Detected in October 2022 and located 2.4 billion light-years away in the constellation Sagitta, this gamma-ray has left scientists curious about its origins.
Looking at the aftermath of a historical event
Led by Peter Blanchard from Northwestern’s Center for Interdisciplinary Exploration and Research in Astrophysics (CIERA), the team used NASA’s James Webb Space Telescope (JWST) to confirm that the B.O.A.T. was triggered by the cataclysmic collapse and explosion of a massive star, resulting in a supernova.
The team did however encounter something unexpected during their investigation. Despite expectations of finding traces of heavy elements like platinum and gold within the aftermath of the B.O.A.T., their extensive search found no signatures. This absence challenges existing theories on the origins of heavy elements in the universe.

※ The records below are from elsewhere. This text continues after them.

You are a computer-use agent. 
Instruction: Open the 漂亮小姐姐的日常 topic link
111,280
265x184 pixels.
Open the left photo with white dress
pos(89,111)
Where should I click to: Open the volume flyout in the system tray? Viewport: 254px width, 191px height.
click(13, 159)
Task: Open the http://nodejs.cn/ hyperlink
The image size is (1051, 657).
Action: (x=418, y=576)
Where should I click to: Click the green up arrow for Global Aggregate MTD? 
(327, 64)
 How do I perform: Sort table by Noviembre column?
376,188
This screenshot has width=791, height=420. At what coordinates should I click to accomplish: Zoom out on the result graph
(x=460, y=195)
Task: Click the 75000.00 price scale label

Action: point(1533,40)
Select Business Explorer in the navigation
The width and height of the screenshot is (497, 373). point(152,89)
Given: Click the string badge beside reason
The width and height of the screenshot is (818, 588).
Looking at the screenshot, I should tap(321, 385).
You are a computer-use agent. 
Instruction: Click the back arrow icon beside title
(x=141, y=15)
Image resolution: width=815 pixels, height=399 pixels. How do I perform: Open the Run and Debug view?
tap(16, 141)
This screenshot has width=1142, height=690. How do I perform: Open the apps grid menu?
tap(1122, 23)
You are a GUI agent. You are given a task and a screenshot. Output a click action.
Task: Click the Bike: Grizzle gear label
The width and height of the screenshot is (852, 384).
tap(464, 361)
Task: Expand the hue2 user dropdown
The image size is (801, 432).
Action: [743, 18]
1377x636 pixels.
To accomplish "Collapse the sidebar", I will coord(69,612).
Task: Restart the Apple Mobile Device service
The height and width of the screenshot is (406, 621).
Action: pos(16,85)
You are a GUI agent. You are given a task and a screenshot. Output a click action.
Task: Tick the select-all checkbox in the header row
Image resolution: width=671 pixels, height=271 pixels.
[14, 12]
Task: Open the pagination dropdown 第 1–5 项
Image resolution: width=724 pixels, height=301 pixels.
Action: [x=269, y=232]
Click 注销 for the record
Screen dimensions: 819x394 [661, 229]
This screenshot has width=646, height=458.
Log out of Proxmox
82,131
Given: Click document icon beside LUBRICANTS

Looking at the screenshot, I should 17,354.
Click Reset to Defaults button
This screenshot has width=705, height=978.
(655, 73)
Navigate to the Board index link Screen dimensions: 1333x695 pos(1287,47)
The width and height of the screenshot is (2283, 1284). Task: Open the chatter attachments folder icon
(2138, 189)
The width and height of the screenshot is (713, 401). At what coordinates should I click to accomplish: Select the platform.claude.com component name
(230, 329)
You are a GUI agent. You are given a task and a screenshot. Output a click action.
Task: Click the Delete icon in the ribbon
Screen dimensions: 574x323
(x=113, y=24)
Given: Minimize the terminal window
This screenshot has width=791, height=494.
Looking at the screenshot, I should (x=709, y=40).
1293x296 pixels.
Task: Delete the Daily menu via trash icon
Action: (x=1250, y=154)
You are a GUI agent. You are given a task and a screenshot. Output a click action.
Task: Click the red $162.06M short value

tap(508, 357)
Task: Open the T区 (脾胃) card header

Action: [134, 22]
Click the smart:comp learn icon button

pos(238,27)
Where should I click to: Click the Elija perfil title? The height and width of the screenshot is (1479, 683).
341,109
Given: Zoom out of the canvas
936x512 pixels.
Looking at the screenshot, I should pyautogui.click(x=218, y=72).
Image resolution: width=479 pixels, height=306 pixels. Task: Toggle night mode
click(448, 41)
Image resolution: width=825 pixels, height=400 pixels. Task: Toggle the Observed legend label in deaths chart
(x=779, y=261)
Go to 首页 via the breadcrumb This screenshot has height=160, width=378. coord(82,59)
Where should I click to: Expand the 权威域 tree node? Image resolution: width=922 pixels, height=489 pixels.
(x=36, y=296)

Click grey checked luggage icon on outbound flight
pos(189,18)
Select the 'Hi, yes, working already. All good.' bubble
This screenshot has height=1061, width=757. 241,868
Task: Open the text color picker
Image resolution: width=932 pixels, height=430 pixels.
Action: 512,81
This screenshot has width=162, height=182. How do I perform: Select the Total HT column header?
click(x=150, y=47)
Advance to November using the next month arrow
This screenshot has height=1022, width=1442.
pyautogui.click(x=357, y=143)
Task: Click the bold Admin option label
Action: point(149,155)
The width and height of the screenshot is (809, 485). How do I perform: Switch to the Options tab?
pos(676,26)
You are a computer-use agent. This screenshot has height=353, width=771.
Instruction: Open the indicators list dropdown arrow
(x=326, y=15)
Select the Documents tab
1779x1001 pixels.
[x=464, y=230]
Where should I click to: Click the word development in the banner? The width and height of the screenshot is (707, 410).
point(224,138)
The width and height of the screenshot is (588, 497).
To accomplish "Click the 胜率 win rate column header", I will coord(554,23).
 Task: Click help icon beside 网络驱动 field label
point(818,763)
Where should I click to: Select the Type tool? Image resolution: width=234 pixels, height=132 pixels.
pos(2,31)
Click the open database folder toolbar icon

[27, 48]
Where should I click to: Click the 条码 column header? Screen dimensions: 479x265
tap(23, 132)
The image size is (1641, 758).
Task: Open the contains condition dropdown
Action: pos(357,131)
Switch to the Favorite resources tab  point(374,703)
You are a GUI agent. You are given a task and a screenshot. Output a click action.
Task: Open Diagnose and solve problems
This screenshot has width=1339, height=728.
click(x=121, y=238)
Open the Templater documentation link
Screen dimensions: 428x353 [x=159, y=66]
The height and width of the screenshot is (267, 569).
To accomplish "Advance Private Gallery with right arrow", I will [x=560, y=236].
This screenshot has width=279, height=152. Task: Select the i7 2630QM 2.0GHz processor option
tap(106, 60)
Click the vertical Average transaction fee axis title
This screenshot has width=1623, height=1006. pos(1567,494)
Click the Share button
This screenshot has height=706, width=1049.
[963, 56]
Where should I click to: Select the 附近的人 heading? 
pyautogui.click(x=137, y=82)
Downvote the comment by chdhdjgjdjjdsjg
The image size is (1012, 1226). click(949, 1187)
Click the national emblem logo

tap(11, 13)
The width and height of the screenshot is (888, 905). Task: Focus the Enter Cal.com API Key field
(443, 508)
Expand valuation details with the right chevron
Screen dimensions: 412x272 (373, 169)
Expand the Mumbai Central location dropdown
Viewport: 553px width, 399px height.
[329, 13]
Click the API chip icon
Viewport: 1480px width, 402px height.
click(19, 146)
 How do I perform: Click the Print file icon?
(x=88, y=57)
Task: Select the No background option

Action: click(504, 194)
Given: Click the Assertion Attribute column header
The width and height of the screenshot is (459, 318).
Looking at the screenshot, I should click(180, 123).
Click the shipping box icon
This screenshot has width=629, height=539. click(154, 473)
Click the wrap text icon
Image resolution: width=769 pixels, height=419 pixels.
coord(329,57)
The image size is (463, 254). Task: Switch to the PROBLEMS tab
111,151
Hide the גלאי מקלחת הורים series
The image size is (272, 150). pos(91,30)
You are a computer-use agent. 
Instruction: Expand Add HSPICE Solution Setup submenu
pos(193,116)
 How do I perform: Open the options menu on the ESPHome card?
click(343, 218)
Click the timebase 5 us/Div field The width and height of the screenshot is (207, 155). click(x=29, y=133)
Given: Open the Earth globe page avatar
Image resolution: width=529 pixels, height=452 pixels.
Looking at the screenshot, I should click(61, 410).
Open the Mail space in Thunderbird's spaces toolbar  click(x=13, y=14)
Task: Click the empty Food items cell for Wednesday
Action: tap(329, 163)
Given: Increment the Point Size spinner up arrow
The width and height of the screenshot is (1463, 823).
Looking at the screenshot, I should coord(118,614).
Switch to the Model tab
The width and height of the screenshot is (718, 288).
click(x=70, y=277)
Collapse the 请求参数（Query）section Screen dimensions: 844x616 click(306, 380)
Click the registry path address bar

Blanchard explained, “We did not see signatures of these heavy elements, suggesting that extremely energetic GRBs like the B.O.A.T. do not produce these elements.” This finding shows the complexity of cosmic chemistry and highlights the need for further exploration to unravel the mysteries of element formation.
The challenges faced during these findings.
Due to the brightness of the GRB, the supernova’s signature was initially obscured. Blanchard and his team waited for the cosmic glare to reduce before examining the B.O.A.T.’s aftermath with the JWST.
The supernova accompanying the B.O.A.T. appeared relatively ordinary in brightness compared to less energetic GRB-associated supernovae.
Absence of heavy elements
The absence of heavy elements in the supernova suggests that alternative sources beyond GRBs might be responsible for their creation. Astrophysicists have theorised that rapidly spinning, massive stars, like the one responsible for the B.O.A.T, could be potential contributors to heavy element production.
The research team’s efforts were extended by observations from the Atacama Large Millimeter/Submillimeter Array (ALMA) in Chile, enhancing their understanding of the B.O.A.T.’s characteristics.
Blanchard stated, “This is crucial information as we continue to try to pin down where the heaviest elements are formed.” Future observations with the JWST aim to unveil whether similar GRBs can show the origins of heavy elements in our universe.